Using panel data on 158 countries, this methodology first tries to estimate the size of a shadow economy (the so-called latent, or “hidden” variable) as a function of several other variables, such as unemployment rate (+), size of government (+), trade openness (-), GDP per capita (-), fiscal freedom (-), rule of law (-), control of corruption (-), and government stability (-). After this procedure, which gives only relative estimates of the size of a shadow economy, the authors use the Currency Demand approach to get absolute values.
The results for Georgia were terrifying – 53% of GDP in 2015, higher than in Myanmar, Benin, Congo, Belize and Nicaragua – I refuse to believe it. Of course, Georgia is not the “best performer” in terms of corruption control or government efficiency measures, but it is certainly not on among the worst performers.

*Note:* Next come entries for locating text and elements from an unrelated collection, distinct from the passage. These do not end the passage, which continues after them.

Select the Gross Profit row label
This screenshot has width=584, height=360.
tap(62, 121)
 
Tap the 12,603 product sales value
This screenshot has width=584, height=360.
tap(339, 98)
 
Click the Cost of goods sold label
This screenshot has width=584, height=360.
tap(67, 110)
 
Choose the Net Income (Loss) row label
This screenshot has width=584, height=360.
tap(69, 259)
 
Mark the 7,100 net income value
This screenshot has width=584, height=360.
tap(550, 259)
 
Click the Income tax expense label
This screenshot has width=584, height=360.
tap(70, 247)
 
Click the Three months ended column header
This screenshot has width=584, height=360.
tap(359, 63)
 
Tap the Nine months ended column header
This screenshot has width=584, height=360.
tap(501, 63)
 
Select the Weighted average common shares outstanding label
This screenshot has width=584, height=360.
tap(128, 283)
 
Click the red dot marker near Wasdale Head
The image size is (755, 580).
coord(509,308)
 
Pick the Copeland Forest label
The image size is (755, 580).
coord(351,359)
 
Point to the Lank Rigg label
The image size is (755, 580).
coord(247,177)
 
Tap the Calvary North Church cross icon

So far, the only plausible explanation is that Georgia is somewhat of an outlier among the cohort of post-Soviet economies. Despite its high rankings for ease of doing business, the country has a very high self-employment rate – nearly 60% of total employed. Among the former Soviet countries, only Azerbaijan has a higher share. If, in addition, the Georgian informal sector is more likely to use domestic (lari) cash for transaction purposes (not USD, Euro, rubles or barter), then the CDA approach would be capturing these transactions as part of the “shadow economy”.
So, if I were to choose between the two methodologies, I would give preference to the Geostat method. It may not be precise, but at least it attempts to take into account Georgia’s status as an economy with a large informal sector.

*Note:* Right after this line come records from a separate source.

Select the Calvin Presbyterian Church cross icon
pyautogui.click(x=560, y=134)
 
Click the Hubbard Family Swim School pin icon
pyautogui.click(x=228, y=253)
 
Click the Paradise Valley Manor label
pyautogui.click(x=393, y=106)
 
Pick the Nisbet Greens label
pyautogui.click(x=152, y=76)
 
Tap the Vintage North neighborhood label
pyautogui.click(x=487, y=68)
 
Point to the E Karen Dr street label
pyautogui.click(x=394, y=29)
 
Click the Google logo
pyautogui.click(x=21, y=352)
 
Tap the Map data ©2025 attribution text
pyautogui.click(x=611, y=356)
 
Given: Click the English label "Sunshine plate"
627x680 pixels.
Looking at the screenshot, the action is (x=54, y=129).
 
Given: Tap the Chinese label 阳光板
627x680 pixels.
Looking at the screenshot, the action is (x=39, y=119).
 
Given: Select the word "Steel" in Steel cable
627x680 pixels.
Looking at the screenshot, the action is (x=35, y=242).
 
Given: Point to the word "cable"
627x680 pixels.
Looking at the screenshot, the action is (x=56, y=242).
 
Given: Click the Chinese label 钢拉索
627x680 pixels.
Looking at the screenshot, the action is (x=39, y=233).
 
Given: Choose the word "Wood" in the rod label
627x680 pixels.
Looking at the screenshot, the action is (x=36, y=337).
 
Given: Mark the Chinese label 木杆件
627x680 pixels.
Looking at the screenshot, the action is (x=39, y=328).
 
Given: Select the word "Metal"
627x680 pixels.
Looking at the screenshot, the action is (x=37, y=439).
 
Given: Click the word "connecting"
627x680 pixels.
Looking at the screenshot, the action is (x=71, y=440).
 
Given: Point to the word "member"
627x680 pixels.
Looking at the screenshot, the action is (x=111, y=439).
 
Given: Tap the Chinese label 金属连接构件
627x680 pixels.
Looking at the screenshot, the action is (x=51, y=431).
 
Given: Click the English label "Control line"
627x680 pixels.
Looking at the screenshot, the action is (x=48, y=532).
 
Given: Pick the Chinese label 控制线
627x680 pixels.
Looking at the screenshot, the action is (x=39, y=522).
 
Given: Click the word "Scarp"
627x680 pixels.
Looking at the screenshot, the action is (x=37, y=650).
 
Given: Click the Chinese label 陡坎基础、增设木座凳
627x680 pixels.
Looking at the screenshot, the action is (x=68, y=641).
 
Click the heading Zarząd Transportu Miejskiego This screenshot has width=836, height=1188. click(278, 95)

If, however, you believe that Geostat ‘s estimates are too low, and the recent IMF study is closer to truth, then – congratulations, you are nearly 50% richer than you thought you were!

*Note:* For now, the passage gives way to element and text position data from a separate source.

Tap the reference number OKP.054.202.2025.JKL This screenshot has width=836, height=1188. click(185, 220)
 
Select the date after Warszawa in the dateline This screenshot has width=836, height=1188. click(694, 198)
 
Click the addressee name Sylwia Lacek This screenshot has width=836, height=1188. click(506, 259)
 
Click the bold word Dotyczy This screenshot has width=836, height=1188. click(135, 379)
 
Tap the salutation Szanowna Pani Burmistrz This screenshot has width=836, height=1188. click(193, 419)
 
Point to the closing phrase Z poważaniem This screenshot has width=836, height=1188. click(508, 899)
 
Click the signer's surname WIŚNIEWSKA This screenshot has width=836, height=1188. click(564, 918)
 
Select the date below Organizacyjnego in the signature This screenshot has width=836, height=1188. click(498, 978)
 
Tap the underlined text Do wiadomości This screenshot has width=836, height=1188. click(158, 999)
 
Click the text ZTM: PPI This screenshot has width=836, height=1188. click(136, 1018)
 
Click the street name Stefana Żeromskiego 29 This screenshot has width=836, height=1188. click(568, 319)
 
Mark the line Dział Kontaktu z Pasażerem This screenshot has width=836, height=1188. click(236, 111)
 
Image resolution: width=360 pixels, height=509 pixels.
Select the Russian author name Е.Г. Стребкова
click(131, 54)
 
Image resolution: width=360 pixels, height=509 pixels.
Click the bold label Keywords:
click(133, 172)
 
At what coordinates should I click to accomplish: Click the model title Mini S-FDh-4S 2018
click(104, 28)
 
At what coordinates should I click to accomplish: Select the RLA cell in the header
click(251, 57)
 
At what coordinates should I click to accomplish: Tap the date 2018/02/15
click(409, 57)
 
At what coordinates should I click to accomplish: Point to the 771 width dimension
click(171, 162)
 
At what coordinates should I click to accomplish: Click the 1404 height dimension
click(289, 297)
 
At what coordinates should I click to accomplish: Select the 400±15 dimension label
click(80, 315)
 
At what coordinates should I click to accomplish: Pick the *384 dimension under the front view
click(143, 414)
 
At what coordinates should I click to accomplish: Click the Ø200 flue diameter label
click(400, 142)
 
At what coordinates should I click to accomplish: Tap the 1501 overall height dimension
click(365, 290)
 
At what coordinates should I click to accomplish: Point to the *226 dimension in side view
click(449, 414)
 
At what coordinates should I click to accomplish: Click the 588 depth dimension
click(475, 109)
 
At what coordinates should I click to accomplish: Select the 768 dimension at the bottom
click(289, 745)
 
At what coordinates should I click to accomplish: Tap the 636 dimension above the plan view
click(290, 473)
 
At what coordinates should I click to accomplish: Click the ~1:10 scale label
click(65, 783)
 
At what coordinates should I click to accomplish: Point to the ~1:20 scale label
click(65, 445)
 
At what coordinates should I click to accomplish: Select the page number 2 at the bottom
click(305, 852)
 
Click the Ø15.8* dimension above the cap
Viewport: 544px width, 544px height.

The CDA method is very commonly used for estimating the size of a shadow economy. The essence of this method is to compare the amount of cash in circulation with the “normal” amount of cash needed to support the registered size of the economy. Anything in excess of the normal amount is assumed to be supporting shadow economic activities. But if a country has an unusually large informal sector, as Georgia does, then the CDA method would tend to overestimate the size of its shadow economy.